* What is needed
The required output is the exact run of lines below that opens at the line with "Viewport: 758px width, 402px height." and closes at the line with "Open the No Environment dropdown".
Top of Data listing
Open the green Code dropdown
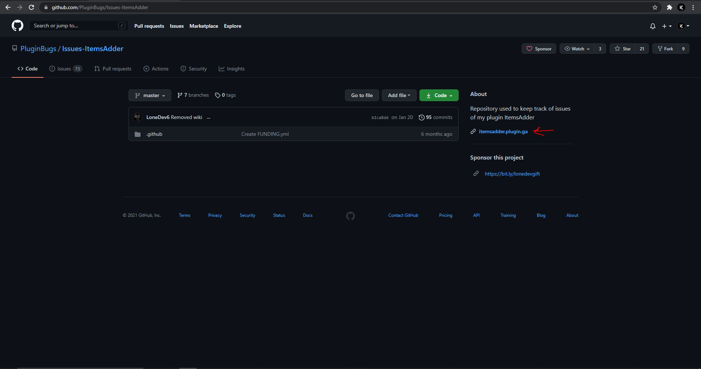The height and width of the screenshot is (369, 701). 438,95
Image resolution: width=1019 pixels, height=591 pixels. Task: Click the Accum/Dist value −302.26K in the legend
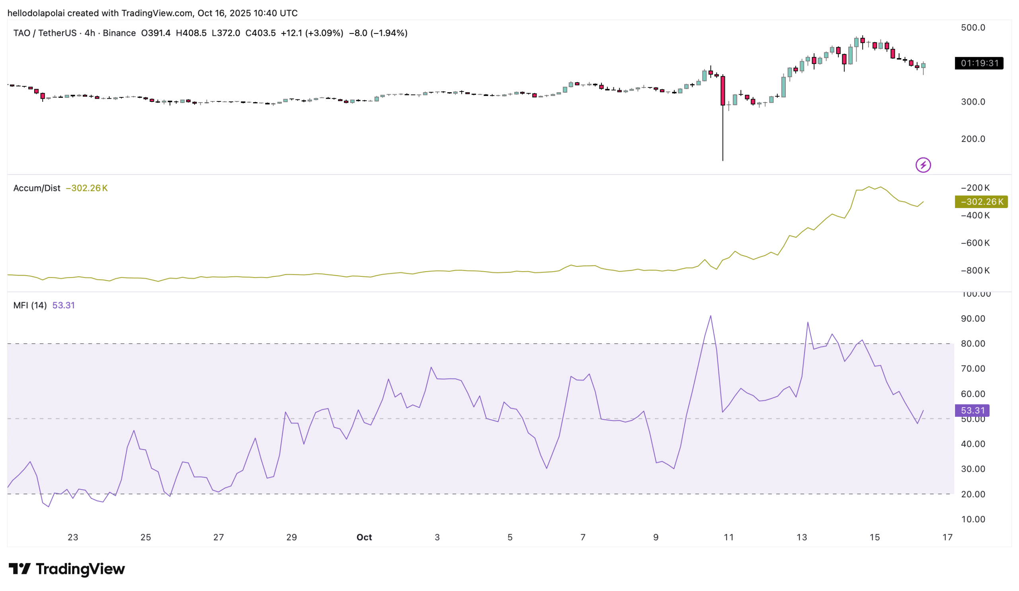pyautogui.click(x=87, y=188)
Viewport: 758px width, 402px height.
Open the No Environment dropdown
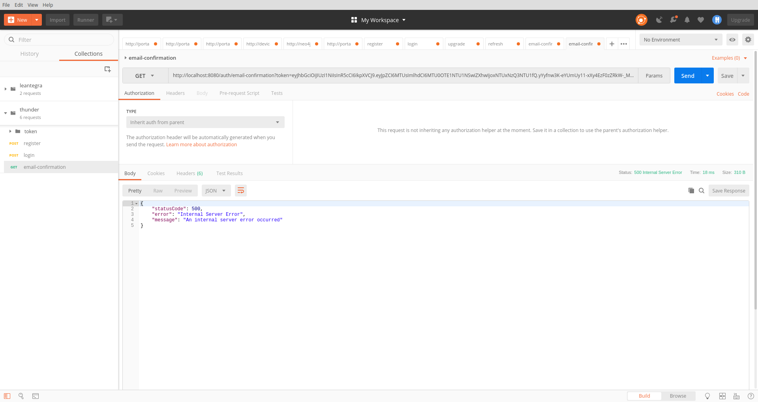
Bottom of Data listing
Top of Data listing
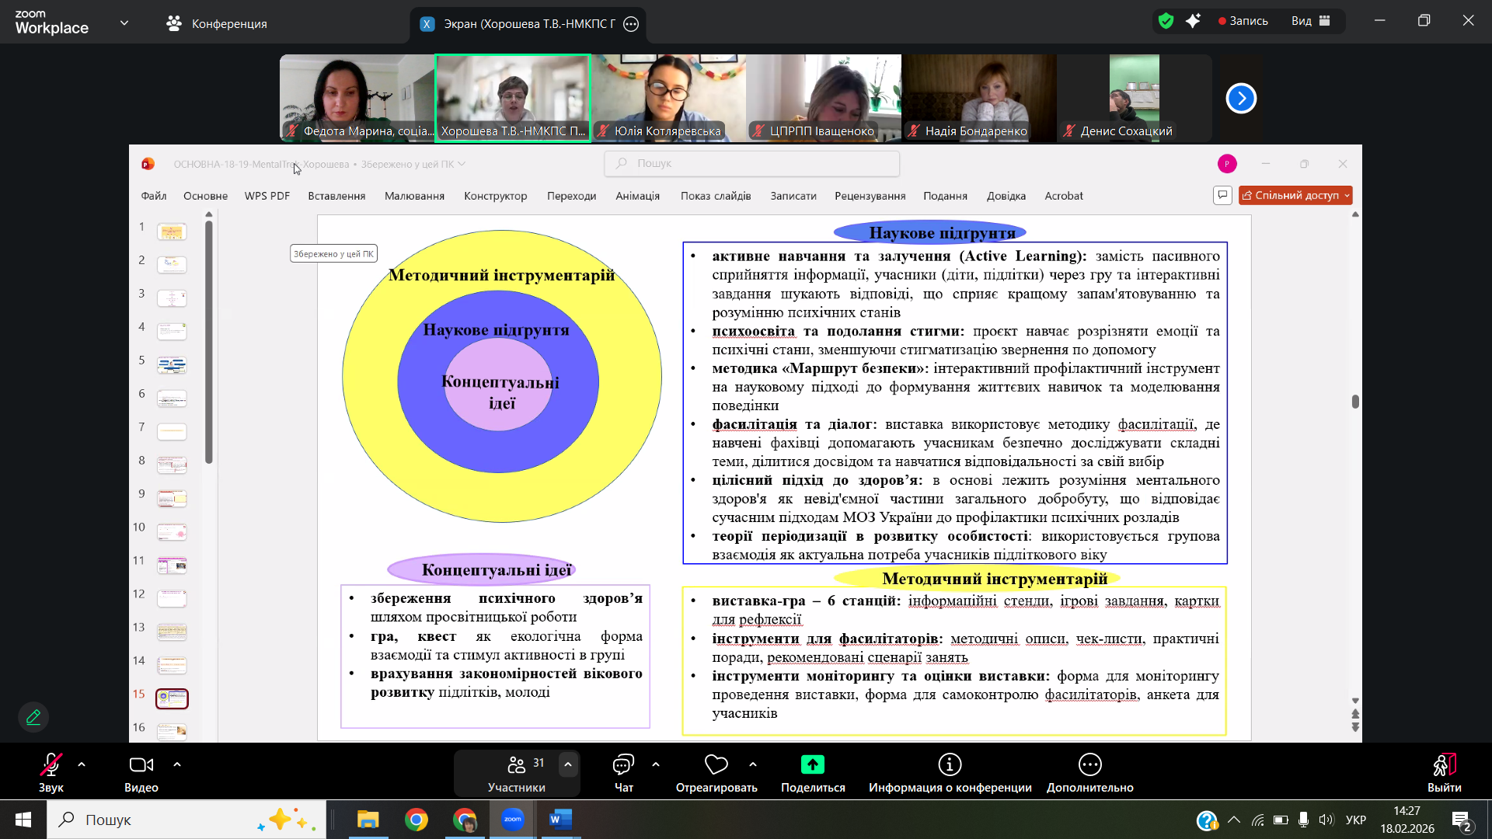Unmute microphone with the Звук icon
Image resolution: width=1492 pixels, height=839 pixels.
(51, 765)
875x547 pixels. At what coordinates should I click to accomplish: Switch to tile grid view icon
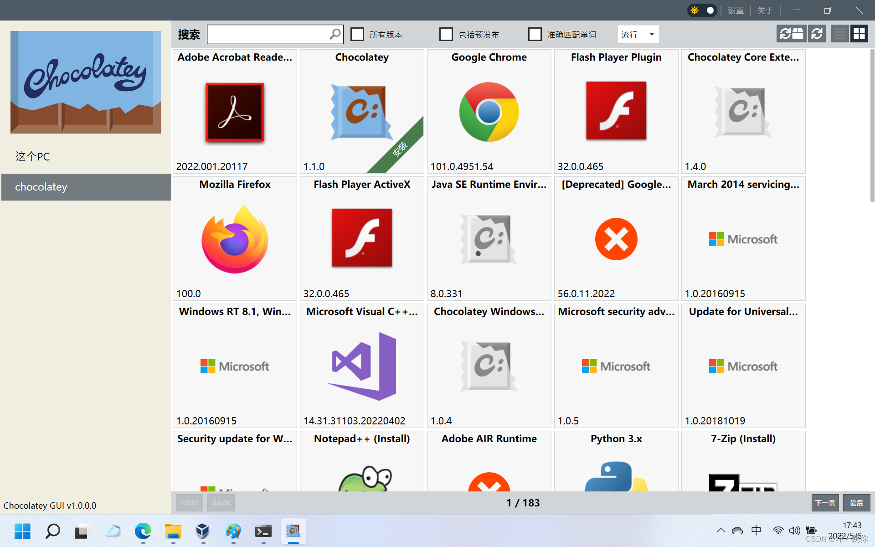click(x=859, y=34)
Bottom of Data listing
* Answer box
Viewport: 758px width, 402px height.
Open the No Environment dropdown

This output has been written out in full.